(Interface element records)
--- Begin ---

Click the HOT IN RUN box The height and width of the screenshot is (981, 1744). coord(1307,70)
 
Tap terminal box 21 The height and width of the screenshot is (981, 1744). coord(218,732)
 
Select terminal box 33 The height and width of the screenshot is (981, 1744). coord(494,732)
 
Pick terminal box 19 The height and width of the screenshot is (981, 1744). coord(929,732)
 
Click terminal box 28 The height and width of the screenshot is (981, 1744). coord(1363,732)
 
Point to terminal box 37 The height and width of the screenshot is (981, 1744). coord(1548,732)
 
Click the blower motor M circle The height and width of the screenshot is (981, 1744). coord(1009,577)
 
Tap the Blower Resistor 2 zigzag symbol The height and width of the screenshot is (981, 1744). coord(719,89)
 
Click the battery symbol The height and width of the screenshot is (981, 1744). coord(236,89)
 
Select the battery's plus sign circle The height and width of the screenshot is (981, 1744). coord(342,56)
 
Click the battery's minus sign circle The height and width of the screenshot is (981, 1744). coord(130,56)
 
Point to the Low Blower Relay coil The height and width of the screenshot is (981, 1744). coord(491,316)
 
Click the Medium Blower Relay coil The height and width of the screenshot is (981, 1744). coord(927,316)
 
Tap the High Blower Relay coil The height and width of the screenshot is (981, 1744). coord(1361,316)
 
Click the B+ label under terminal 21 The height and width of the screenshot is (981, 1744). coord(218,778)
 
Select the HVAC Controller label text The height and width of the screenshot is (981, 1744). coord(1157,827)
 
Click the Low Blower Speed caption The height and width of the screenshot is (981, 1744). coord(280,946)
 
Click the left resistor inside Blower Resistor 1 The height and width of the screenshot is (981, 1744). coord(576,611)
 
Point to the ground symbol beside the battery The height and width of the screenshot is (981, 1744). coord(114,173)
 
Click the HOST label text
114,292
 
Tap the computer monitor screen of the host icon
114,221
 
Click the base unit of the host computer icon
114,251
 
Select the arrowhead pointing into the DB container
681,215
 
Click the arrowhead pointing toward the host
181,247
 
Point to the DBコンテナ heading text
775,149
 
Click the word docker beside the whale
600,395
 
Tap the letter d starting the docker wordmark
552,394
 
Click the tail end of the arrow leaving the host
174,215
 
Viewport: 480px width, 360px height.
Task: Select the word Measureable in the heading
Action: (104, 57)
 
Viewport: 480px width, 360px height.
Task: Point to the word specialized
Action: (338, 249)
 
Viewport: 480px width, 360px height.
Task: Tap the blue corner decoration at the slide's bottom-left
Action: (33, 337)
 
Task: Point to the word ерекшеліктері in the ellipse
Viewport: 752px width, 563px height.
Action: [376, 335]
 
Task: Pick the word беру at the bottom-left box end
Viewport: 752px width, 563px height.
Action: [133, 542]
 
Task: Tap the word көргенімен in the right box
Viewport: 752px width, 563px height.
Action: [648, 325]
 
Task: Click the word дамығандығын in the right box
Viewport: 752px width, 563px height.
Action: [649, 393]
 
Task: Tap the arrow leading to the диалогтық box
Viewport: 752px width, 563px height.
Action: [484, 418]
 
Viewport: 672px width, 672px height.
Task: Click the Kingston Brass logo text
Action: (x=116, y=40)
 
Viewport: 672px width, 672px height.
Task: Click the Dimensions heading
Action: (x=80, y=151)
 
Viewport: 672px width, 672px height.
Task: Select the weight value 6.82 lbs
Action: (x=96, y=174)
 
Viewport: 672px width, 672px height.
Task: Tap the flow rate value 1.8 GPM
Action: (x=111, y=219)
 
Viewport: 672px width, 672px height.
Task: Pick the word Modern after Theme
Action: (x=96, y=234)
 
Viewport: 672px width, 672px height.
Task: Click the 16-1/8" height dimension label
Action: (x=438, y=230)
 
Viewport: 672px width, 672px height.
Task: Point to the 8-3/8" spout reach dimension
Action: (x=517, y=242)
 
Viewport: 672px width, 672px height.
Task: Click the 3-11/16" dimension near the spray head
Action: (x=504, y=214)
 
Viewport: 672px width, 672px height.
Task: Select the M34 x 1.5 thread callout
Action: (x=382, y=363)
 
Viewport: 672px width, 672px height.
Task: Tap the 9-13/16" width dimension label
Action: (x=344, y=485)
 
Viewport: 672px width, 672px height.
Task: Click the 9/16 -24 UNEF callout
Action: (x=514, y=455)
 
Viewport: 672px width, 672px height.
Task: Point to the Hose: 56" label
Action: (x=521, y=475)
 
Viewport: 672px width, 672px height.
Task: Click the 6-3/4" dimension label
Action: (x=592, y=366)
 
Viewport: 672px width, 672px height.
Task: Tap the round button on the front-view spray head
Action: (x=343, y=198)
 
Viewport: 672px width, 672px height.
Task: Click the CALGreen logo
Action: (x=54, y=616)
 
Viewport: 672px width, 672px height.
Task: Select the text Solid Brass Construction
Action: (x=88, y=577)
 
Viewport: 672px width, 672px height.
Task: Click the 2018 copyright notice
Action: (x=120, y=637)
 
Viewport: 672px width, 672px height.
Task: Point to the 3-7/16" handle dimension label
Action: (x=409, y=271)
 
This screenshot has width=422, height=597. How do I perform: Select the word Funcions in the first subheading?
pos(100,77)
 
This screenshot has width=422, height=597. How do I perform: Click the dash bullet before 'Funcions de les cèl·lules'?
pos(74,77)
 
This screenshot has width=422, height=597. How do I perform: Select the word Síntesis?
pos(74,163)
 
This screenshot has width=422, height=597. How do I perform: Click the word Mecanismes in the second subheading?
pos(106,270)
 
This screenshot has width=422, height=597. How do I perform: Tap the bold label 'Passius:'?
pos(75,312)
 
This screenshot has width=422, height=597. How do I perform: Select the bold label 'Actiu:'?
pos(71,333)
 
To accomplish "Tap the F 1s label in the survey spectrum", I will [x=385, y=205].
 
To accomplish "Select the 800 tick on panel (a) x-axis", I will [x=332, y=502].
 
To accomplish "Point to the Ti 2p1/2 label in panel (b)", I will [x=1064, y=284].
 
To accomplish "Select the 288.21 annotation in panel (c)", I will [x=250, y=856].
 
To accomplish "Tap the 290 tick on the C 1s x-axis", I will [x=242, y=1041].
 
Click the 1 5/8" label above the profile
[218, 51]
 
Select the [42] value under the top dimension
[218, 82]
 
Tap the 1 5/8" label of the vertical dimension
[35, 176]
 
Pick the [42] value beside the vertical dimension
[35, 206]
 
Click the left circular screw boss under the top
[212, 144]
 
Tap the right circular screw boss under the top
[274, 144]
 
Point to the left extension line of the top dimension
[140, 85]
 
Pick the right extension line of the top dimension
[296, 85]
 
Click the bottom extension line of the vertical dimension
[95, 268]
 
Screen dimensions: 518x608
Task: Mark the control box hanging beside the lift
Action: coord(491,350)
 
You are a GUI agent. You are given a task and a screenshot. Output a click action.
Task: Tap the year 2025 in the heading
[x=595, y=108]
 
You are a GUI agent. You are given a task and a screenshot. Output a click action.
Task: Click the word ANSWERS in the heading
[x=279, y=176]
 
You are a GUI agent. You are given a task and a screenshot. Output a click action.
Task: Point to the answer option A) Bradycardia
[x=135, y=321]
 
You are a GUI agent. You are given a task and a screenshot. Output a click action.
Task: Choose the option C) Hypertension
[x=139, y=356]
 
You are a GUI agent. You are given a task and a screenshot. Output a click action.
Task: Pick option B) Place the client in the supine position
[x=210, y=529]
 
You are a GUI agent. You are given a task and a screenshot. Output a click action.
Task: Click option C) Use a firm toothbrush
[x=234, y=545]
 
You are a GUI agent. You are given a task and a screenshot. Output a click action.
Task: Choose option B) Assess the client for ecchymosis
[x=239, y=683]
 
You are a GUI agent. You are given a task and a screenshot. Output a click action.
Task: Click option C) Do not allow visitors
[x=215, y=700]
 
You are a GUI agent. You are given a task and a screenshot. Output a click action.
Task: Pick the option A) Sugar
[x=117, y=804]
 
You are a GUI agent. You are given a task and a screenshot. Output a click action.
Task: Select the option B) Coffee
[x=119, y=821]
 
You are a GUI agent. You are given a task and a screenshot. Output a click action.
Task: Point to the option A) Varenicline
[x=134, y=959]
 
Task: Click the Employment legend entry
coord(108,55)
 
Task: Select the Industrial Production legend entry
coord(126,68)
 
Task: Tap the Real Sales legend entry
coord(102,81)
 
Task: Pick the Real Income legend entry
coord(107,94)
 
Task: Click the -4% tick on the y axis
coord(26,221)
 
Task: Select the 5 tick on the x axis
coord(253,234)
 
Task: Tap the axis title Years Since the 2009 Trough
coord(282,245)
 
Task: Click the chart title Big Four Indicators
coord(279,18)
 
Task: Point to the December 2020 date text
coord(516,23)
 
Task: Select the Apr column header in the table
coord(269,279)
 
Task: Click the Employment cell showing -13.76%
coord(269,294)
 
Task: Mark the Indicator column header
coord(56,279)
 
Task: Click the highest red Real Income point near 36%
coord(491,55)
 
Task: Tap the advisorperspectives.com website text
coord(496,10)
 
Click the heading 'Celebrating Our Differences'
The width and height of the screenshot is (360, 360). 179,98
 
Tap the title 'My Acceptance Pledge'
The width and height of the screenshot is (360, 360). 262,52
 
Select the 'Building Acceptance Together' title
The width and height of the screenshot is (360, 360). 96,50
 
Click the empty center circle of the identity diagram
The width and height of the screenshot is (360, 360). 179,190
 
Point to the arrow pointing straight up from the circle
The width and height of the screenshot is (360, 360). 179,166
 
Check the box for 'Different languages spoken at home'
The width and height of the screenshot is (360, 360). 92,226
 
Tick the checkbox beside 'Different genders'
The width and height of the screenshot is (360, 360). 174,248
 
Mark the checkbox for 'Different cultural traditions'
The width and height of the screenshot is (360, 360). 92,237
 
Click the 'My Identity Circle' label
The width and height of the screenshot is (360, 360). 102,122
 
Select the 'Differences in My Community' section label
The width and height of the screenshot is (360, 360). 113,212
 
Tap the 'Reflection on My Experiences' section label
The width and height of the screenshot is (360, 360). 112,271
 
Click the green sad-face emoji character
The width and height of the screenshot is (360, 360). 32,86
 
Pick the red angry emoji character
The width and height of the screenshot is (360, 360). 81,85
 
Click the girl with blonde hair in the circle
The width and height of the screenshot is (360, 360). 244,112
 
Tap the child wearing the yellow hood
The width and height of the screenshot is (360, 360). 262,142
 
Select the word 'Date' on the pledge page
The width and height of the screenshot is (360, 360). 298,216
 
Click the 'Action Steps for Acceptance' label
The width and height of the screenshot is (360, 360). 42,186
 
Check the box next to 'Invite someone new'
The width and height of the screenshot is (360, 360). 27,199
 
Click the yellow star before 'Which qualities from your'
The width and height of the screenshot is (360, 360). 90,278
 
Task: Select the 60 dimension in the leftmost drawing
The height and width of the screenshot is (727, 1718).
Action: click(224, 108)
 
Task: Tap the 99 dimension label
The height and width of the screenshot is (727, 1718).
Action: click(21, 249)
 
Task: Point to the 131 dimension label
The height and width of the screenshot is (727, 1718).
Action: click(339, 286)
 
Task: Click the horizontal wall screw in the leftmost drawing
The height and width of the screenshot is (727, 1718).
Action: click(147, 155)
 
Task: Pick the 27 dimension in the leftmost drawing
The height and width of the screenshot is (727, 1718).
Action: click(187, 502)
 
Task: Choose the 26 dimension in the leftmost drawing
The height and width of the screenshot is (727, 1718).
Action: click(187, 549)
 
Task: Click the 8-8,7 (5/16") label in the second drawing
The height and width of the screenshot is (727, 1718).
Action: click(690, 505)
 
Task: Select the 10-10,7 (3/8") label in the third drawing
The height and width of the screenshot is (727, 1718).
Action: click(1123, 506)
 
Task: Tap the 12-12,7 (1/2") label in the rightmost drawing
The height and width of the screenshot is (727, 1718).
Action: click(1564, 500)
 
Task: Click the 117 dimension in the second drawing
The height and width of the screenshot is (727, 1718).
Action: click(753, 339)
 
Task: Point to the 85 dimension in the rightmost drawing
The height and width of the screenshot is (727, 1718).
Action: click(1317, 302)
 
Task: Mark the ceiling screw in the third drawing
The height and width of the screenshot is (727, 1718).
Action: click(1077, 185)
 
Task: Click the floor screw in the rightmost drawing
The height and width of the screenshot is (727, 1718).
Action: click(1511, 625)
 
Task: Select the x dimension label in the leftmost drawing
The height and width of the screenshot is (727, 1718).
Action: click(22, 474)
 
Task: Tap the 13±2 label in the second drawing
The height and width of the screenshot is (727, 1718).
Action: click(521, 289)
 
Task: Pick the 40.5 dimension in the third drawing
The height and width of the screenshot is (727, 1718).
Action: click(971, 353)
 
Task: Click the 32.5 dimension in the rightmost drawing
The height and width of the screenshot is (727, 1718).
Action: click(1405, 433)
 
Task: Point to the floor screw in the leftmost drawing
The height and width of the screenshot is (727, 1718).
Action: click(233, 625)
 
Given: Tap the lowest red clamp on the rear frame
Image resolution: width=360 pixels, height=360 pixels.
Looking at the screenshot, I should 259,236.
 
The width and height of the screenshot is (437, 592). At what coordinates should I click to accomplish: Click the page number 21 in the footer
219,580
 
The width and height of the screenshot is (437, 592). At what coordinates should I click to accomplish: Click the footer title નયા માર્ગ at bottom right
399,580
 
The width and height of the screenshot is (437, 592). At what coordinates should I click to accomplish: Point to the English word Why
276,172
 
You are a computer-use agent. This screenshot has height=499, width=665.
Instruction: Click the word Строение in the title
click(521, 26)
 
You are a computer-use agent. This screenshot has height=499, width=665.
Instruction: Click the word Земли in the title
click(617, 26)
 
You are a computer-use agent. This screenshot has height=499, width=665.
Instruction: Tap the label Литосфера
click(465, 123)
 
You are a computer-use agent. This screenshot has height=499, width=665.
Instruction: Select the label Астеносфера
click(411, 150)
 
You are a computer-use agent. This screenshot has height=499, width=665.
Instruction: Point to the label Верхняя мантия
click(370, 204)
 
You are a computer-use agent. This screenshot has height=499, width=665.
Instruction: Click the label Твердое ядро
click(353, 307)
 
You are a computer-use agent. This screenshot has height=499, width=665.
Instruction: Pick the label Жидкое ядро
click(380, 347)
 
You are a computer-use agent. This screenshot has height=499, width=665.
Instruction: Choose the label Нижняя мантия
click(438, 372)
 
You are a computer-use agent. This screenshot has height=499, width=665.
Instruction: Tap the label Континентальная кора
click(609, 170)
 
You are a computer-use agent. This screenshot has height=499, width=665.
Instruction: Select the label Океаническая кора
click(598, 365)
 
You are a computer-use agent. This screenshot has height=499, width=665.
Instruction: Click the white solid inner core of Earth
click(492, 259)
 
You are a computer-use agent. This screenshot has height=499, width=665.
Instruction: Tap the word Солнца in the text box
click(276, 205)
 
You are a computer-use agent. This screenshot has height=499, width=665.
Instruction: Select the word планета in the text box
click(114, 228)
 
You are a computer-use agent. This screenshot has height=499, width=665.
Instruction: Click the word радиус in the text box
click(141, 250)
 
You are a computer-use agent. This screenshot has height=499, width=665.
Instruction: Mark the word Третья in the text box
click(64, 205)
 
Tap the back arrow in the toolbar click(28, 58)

--- End ---

- SHORT EXERCISE
Transcribe the lines of the data above verbatim, starting at the line containing "Tap the letter d starting the docker wordmark" and ending at the line containing "Action: (x=96, y=174)", with both of those lines included.

- THE RESULT
Tap the letter d starting the docker wordmark
552,394
 
Click the tail end of the arrow leaving the host
174,215
 
Viewport: 480px width, 360px height.
Task: Select the word Measureable in the heading
Action: (104, 57)
 
Viewport: 480px width, 360px height.
Task: Point to the word specialized
Action: (338, 249)
 
Viewport: 480px width, 360px height.
Task: Tap the blue corner decoration at the slide's bottom-left
Action: (33, 337)
 
Task: Point to the word ерекшеліктері in the ellipse
Viewport: 752px width, 563px height.
Action: [376, 335]
 
Task: Pick the word беру at the bottom-left box end
Viewport: 752px width, 563px height.
Action: [133, 542]
 
Task: Tap the word көргенімен in the right box
Viewport: 752px width, 563px height.
Action: [648, 325]
 
Task: Click the word дамығандығын in the right box
Viewport: 752px width, 563px height.
Action: [649, 393]
 
Task: Tap the arrow leading to the диалогтық box
Viewport: 752px width, 563px height.
Action: [484, 418]
 
Viewport: 672px width, 672px height.
Task: Click the Kingston Brass logo text
Action: (x=116, y=40)
 
Viewport: 672px width, 672px height.
Task: Click the Dimensions heading
Action: (x=80, y=151)
 
Viewport: 672px width, 672px height.
Task: Select the weight value 6.82 lbs
Action: (x=96, y=174)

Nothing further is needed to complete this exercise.